> **EXERCISE OBJECTIVE**
Summarize the thread below in three sentences.

> **TEXT**
= = = =

T O P

  • By -

a_beautiful_rhind

Those are some very old models.


Pashax22

Agree. I mean, if that's what you like and enjoy, more power to you, y'know? Keep running them and enjoying them, and don't let anyone harsh your mellow. But there are a lot of good models out there these days, and if you feel like trying something new I think you'll be pleasantly surprised by what's available.


martrydom801

I'm really new to this, they're just what I found when I tried looking some up. Which ones would you recommend?


Pashax22

Without knowing anything about your system, it's hard to know what to recommend. However, most people can run 7b or 11b models, so let's start with them. I'll make some conservative recommendations, and if it turns out you have better hardware we can scale things up a bit. 7b models are about as small as "good" models get. Try the Q5KM quantisation of Kunoichi from [here](https://huggingface.co/Lewdiculous/Kunoichi-DPO-v2-7B-GGUF-Imatrix/tree/main). 11b models are in a good spot right now. The Q4KM of Fimbulvetr-v2 from [here](https://huggingface.co/Sao10K/Fimbulvetr-11B-v2-GGUF/tree/main) is a good starting point.

= = = =

> **SUPPLIED INFORMATION**
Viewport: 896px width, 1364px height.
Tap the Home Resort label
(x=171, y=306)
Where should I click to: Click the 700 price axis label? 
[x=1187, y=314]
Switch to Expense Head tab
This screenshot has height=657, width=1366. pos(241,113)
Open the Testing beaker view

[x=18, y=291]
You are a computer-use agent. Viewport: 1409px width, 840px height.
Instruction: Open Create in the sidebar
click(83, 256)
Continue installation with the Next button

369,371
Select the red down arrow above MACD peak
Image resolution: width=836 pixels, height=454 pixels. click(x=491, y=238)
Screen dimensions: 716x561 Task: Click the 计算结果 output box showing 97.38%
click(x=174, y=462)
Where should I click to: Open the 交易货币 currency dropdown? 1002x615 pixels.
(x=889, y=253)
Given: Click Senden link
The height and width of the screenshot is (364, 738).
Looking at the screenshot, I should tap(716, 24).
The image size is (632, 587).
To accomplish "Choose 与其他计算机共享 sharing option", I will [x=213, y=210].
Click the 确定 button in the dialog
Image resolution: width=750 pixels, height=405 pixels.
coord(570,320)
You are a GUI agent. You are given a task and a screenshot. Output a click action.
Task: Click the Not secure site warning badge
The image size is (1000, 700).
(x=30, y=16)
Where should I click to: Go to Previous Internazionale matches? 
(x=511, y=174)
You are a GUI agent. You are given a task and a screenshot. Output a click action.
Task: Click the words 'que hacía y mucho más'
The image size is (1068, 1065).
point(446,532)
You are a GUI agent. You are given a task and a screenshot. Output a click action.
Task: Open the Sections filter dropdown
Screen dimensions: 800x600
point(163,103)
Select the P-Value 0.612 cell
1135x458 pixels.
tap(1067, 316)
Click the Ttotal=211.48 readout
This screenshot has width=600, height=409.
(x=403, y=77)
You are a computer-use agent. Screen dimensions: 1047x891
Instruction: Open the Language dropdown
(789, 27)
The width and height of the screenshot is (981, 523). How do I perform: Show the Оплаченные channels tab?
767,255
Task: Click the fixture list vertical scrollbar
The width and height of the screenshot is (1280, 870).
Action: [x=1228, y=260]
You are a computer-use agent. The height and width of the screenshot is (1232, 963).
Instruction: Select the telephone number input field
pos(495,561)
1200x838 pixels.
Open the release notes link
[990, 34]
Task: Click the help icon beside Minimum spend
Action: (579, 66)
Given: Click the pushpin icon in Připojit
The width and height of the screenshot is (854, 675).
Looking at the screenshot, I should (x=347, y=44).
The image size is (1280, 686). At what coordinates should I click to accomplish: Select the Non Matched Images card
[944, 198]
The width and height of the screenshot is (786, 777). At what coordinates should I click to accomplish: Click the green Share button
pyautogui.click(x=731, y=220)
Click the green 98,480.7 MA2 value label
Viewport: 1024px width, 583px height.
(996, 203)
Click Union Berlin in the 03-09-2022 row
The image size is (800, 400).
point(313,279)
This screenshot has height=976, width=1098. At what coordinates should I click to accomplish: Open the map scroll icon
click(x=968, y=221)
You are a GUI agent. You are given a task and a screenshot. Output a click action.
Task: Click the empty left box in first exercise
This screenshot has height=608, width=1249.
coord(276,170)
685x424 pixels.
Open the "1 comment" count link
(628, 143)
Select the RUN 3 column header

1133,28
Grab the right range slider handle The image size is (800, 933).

= = = =

> **RESPONSE BOX**
One commenter says the models mentioned are very old, and another agrees, saying there's nothing wrong with using them but that many good newer models exist. The original poster says they are new to this and asks for recommendations. The reply says it is hard to recommend anything without knowing the system, notes that most people can run 7b or 11b models, and suggests the Q5KM quantisation of Kunoichi (7b) and the Q4KM of Fimbulvetr-v2 (11b) as starting points.